L'accident d'autocar survenu vendredi dernier choque plusieurs chauffeurs d'autobus québécois. Exaspérée par la situation, l'Association canadienne des chauffeurs professionnels d'autobus demande un durcissement des règles entourant la conduite de nuit. Le drame, qui pourrait être une erreur humaine, a causé la mort d'une jeune fille de 14 ans et blessé des dizaines de vacanciers.

Benoit Labonté est chauffeur d'autocar depuis 23 ans. Il ne compte plus les fois où il a failli s'endormir au volant. «Chaque voyage [de nuit] est un combat éternel contre le sommeil.» Selon lui, l'humain n'est tout simplement pas programmé pour conduire aussi longtemps la nuit. «Personnellement, je n'enverrais jamais mes filles sur un voyage de nuit même si je connais bien le chauffeur et qu'il peut être le meilleur chauffeur au monde.» Il ajoute ne pas être surpris de voir qu'une erreur humaine est peut-être à l'origine du tragique accident subi par un de ses collègues vendredi dernier, mais il souhaite que les choses changent.

Tout comme l'Association canadienne des chauffeurs professionnels d'autobus, qui représente une centaine de chauffeurs dans la province.

Revendications

Le président de la jeune association, Gilles Gagné, exige depuis plus d'un an que la réglementation sur les quarts de travail des chauffeurs soit revue.

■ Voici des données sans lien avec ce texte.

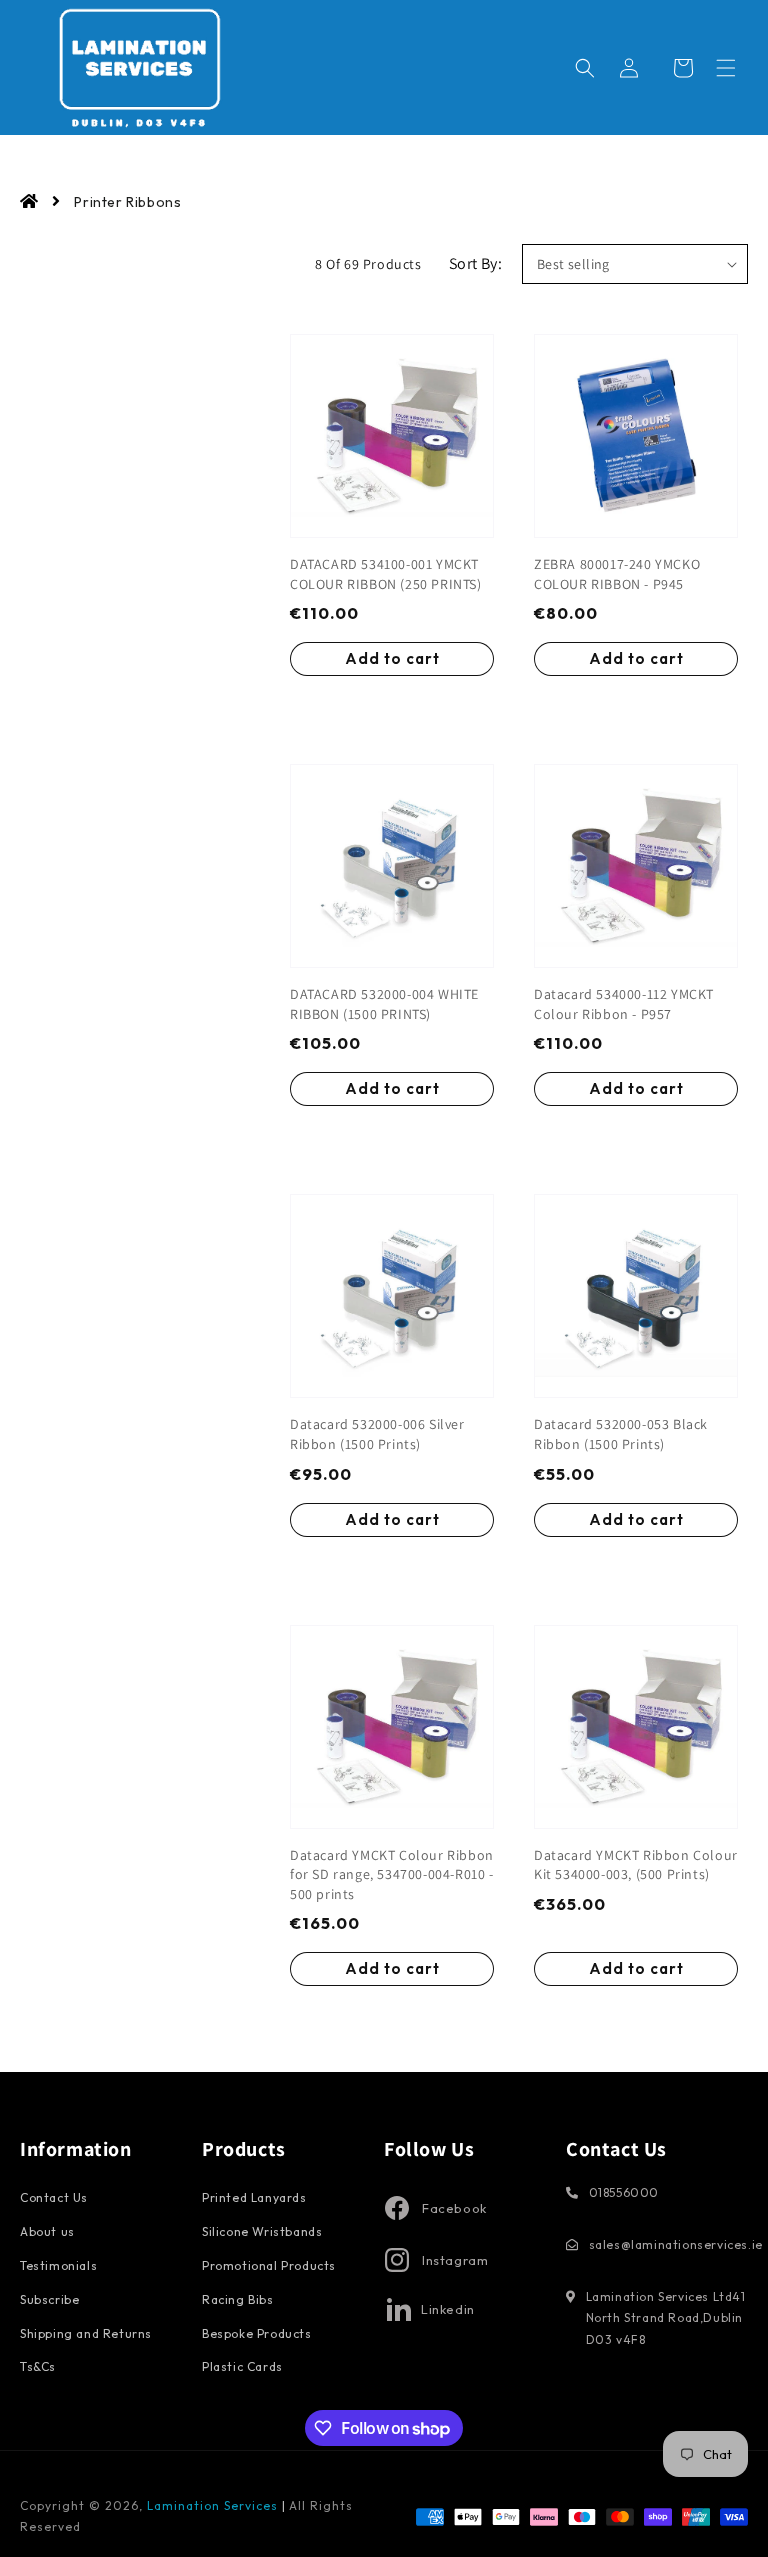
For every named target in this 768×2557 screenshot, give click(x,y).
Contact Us (54, 2197)
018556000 (624, 2192)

«Ils [les gouvernements] ne nous ont pas écoutés, et là, ç'a coûté la vie d'une jeune fille.»

Lui-même chauffeur, M. Gagné aimerait que l'on oblige les entreprises de voyage et les propriétaires d'autobus à utiliser deux chauffeurs pour les transports de nuit.

«Les compagnies de voyage jouent tout le temps sur la limite, ils nous mettent des horaires de 18 heures alors que le maximum d'heures à travailler est de 16 heures.»

Conduire debout

Pour rester éveillés, plusieurs chauffeurs nous ont confié avoir mis en place toutes sortes de trucs. Certains conduisent debout, alors que d'autres utilisent des comprimés pour contrer le sommeil. Ils admettent que ces techniques peuvent parfois compromettre la sécurité des passagers.

Ex-animateur vedette, ancien député fédéral et chauffeur d'autocar expérimenté, André Arthur refuse de conduire des autocars la nuit. Il croit que c'est aux clients d'exiger qu'il y ait deux chauffeurs pour les longs voyages nocturnes.

«Ce n'est pas illégal de partir de Québec à 1h30 du matin et de se rendre à New York. Le problème, c'est que les agences de voyages ne semblent pas capables de vendre de la qualité aux Québécois», relate-t-il. «Alors pour sauver 50 piastres sur une fin de semaine, on les fait dormir dans l'autocar, pendant que le chauffeur, lui, qui a passé la nuit à essayer de ne pas dormir, va essayer de passer la journée à dormir, c'est barbare», croit André Arthur.

Le président de l'agence de voyages impliquée dans l'accident d'autocar,

Jaimonvoyage.com, n'a pas la même lecture des événements. André Poulin se défend de faire des voyages au rabais. Il estime respecter toutes les règles mises en place par Transports Québec et Transports Canada. «À chaque voyage, moi, je suppose que tout est en règle avec la compagnie d'autocar et ses chauffeurs.»

En revanche, il admet que le drame de vendredi le pousse à revoir les pratiques de son entreprise.